**Liste des activités:**
A – Reproduisez à l'identique le passage du texte sur la bactérie Wolbachia qui va de « Des équipes de » jusqu'à « à l'humain ? ».
B – Poursuivez le texte sur la bactérie Wolbachia et les moustiques à partir de l'endroit où il s'arrête.

**Texte support:**
..............................
Des équipes de chercheurs ont eu l’idée d’introduire une bactérie dénommée Wolbachia dans les moustiques de type Aedes aegypt (tigre). Cette bactérie se comporte comme un agent pathogène et rend le moustique incapable de transmettre le virus. C'est efficace, mais ce genre de technique a un coût. Il faut monter de véritables usines à moustiques, puis organiser des lâchers massifs de ces moustiques porteurs de la bactérie pour qu'elle se transmette ensuite à leur descendance. C’est un des programmes mené par le consortium international World Mosquito Program.
Peut-on espérer voir disparaître ces transmissions de virus du moustique à l'humain ?
..............................
Données recueillies:
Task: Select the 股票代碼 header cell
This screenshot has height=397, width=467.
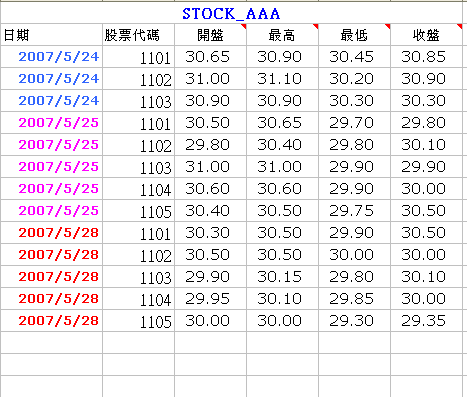Action: [x=138, y=35]
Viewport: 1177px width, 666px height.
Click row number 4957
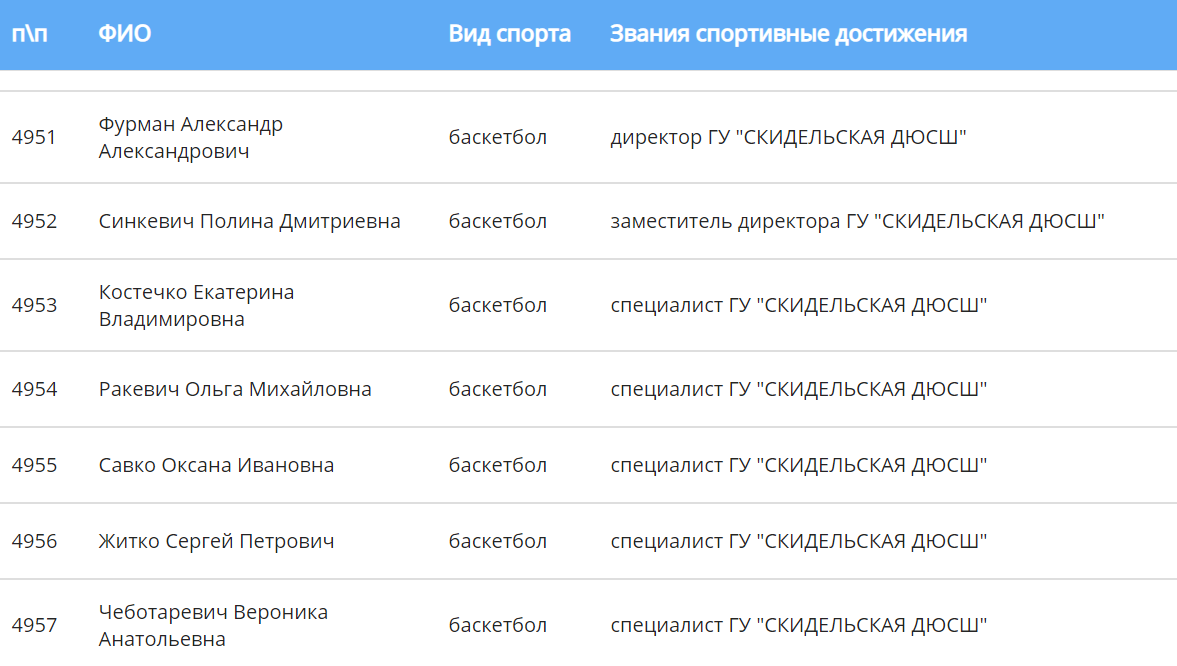(34, 625)
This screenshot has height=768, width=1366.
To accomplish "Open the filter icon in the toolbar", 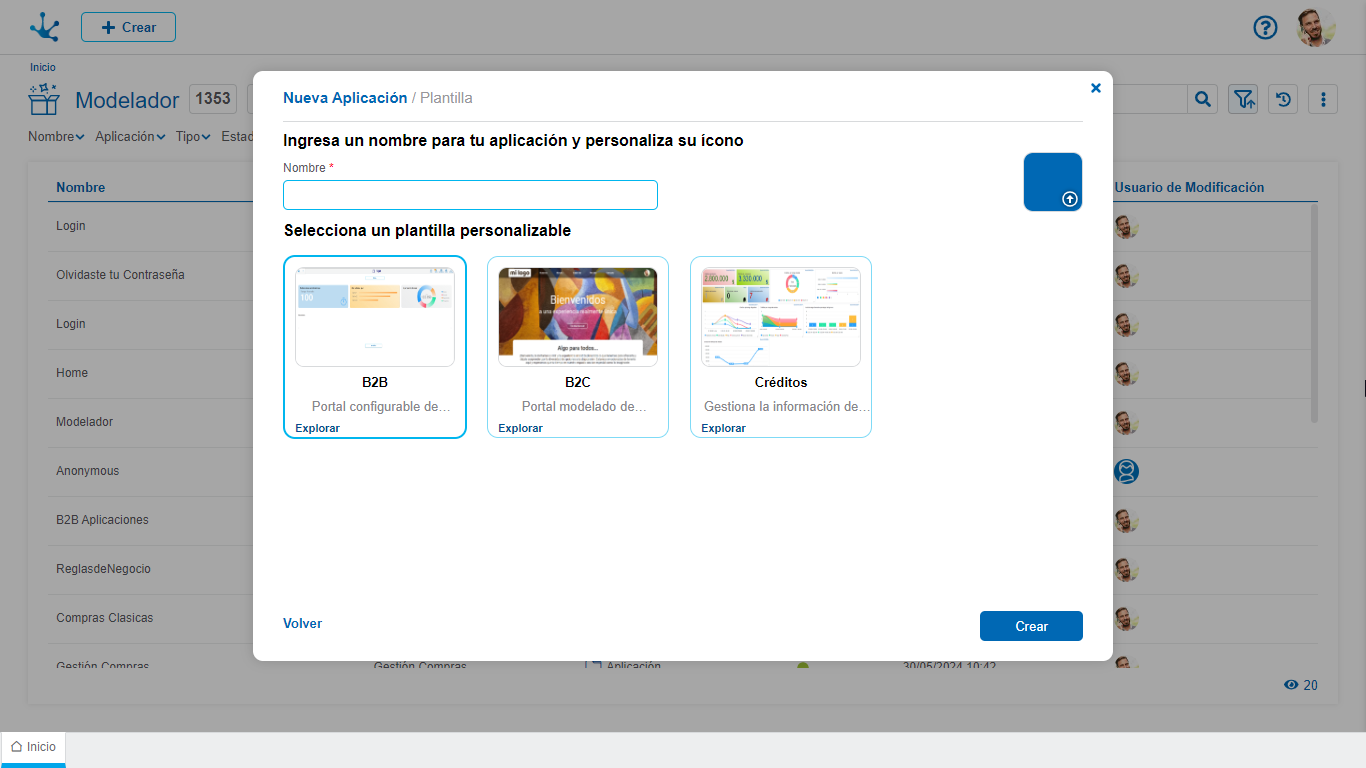I will (x=1243, y=99).
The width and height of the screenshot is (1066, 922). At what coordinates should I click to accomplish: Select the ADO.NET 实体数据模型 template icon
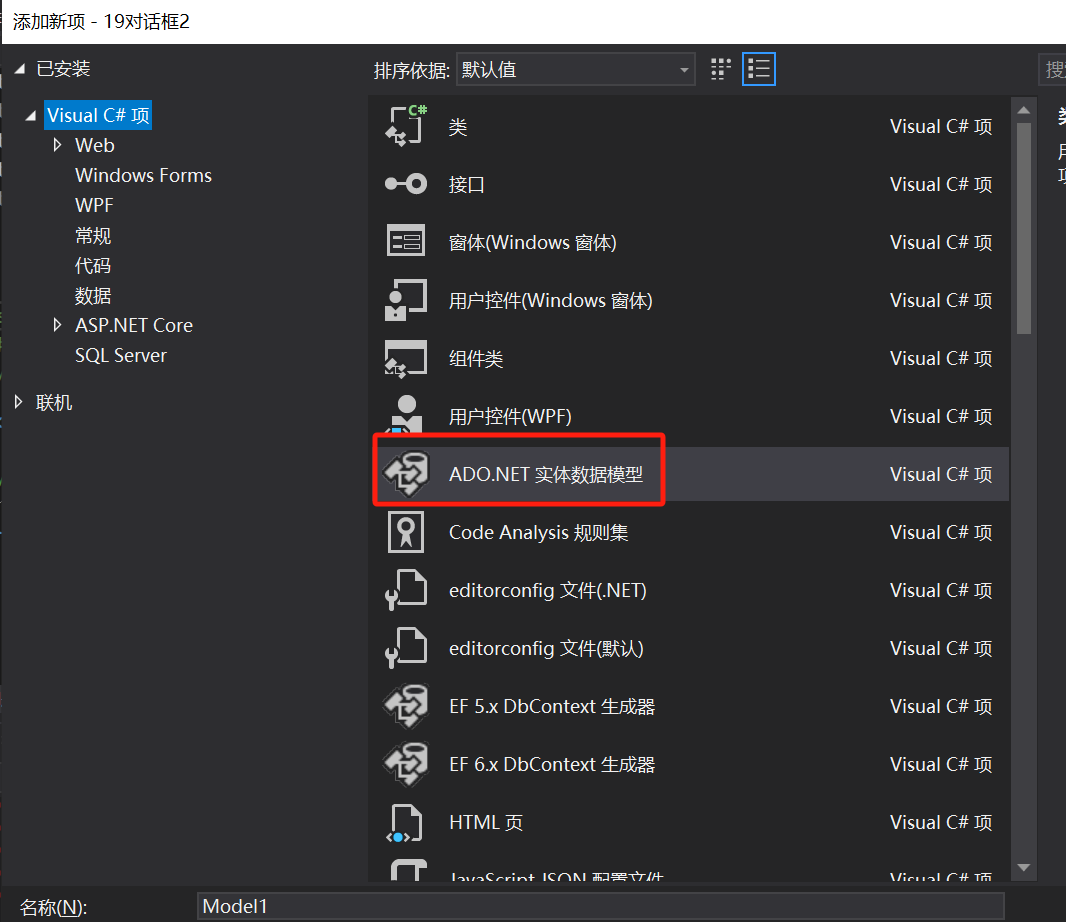tap(406, 473)
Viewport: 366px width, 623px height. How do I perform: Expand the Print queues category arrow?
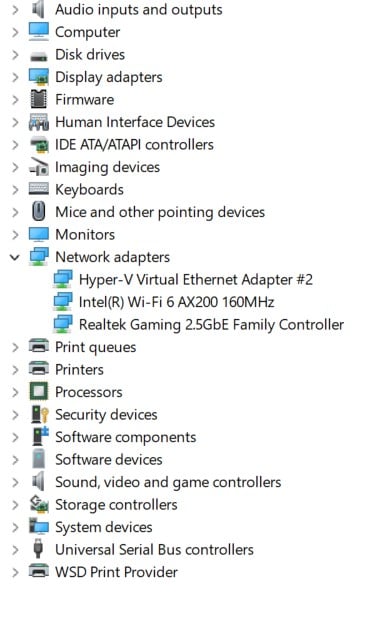[15, 347]

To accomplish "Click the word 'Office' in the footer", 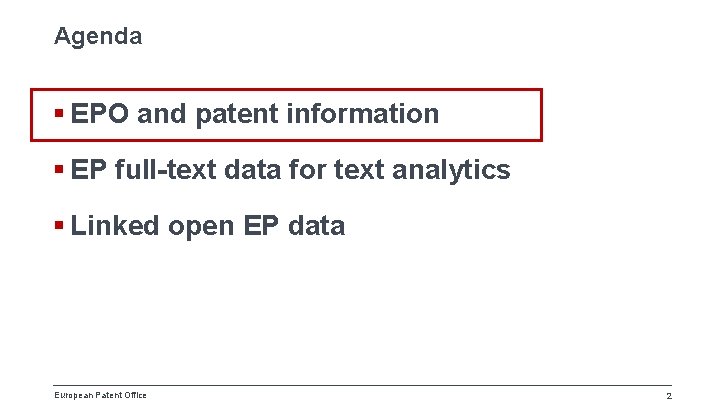I will 135,395.
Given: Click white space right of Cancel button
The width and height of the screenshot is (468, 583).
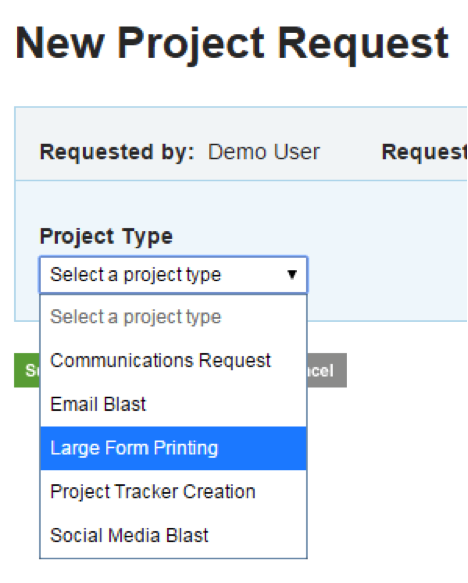Looking at the screenshot, I should [x=405, y=370].
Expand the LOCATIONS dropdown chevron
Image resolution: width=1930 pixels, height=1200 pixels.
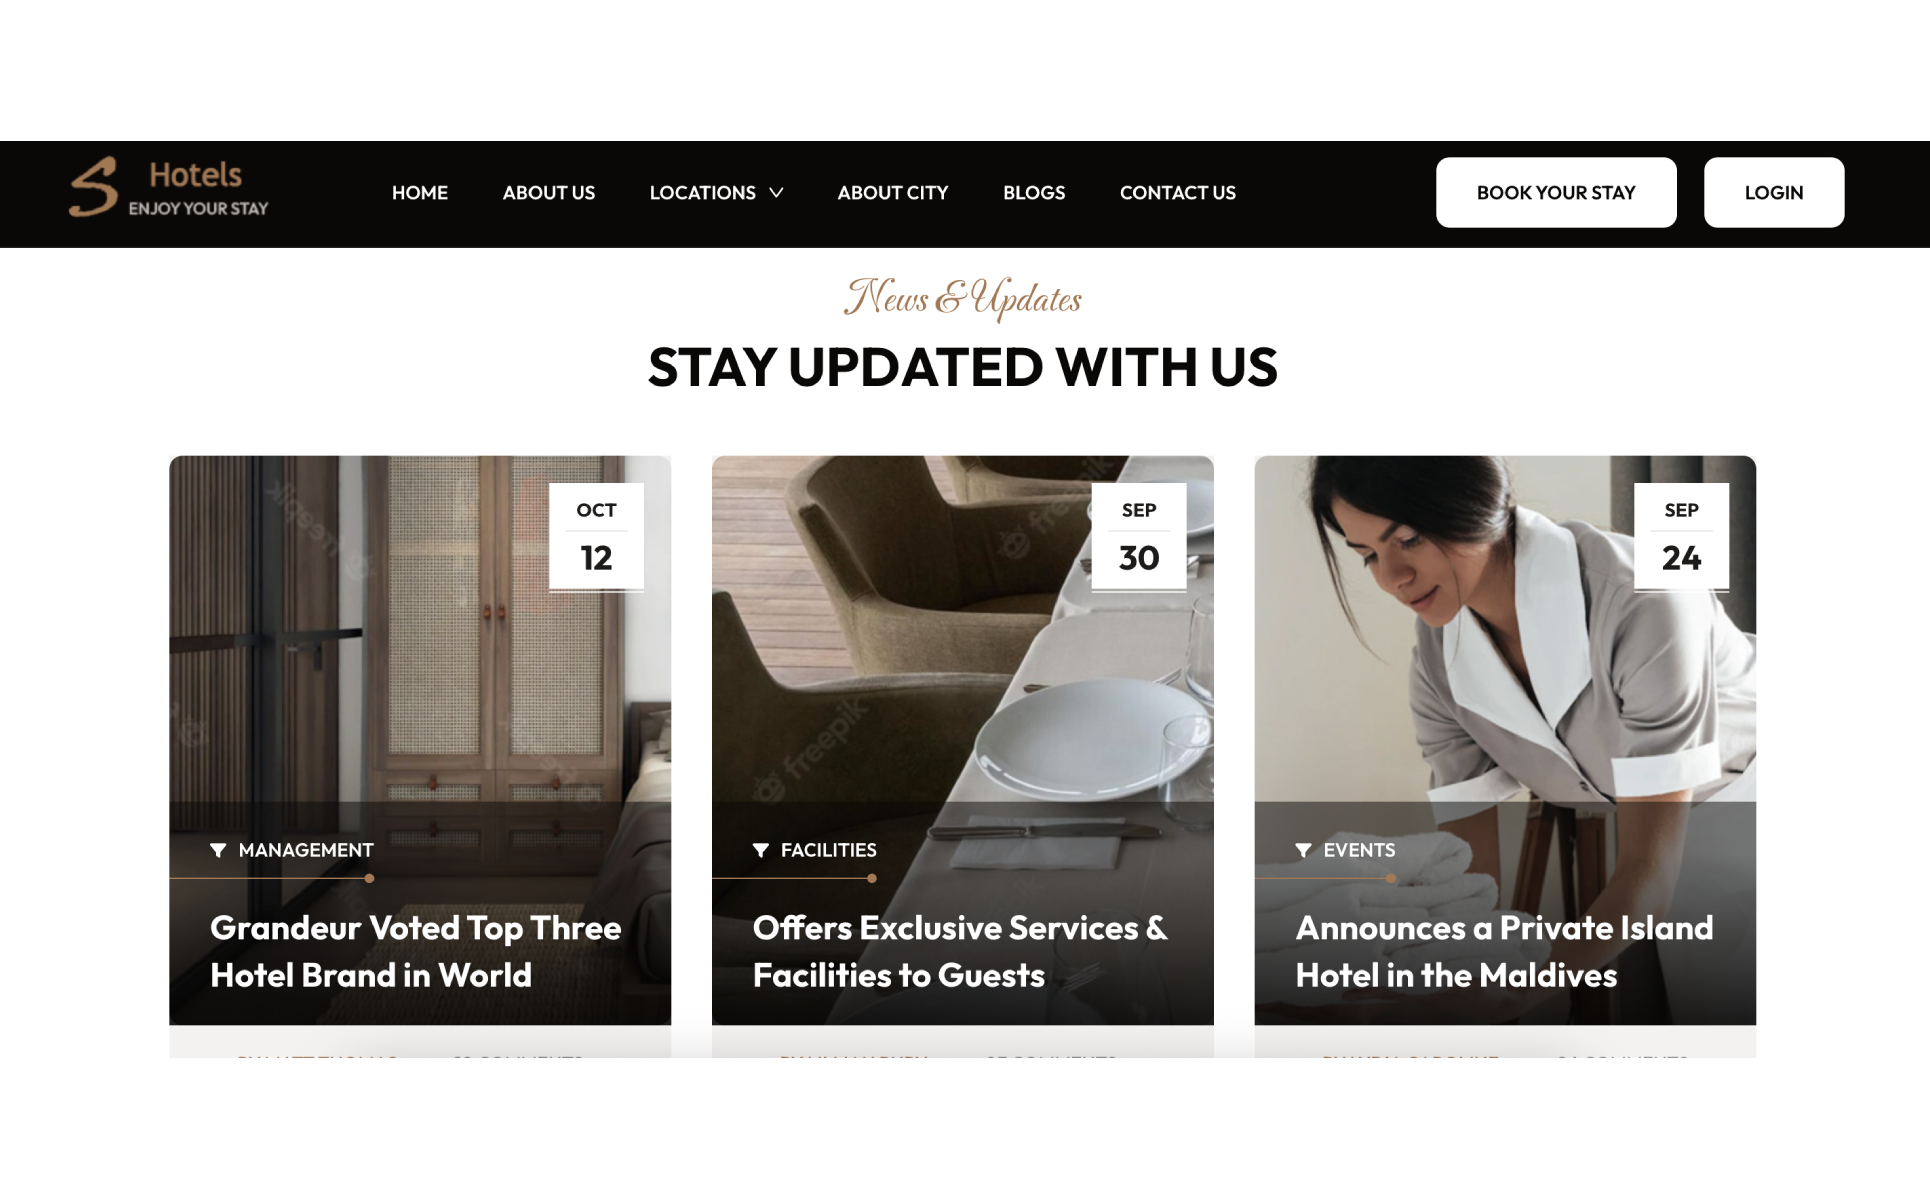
..............................
**Résultats des tâches:**
A –
Des équipes de chercheurs ont eu l’idée d’introduire une bactérie dénommée Wolbachia dans les moustiques de type Aedes aegypt (tigre). Cette bactérie se comporte comme un agent pathogène et rend le moustique incapable de transmettre le virus. C'est efficace, mais ce genre de technique a un coût. Il faut monter de véritables usines à moustiques, puis organiser des lâchers massifs de ces moustiques porteurs de la bactérie pour qu'elle se transmette ensuite à leur descendance. C’est un des programmes mené par le consortium international World Mosquito Program.
Peut-on espérer voir disparaître ces transmissions de virus du moustique à l'humain ?

B –
Il existe 3 500 espèces de moustiques dans le monde. Le moustique ne va pas disparaître. La pression démographique humaine ne fait que croître : aujourd'hui il y a huit milliards de personnes qui se déplacent, qui doivent se nourrir, ça a forcément un impact sur les éco-systèmes. On parle aujourd'hui des virus que l'on connaît, mais forcément de nouvelles zoonoses vont apparaître. Avec le changement climatique, des animaux vont migrer vers le nord et à l'avenir, il y aura davantage de maladies infectieuses transmises à l'homme par les animaux.
Comment anticiper ce phénomène ?
Les équipes de recherche travaillent à trouver d'autres molécules insecticides, d'autres bactéries, des vaccins aussi. Il y a une éducation sanitaire à mener aussi : éliminer systématiquement tous les récipients d'eau laissés à l'abandon à l'extérieur qui abritent les larves de moustiques. Pour ma part, je travaille à comprendre comment fonctionne l'immunité du moustique lui-même, qui vit avec ses virus, et comment faire pour qu'il ne les transmette plus.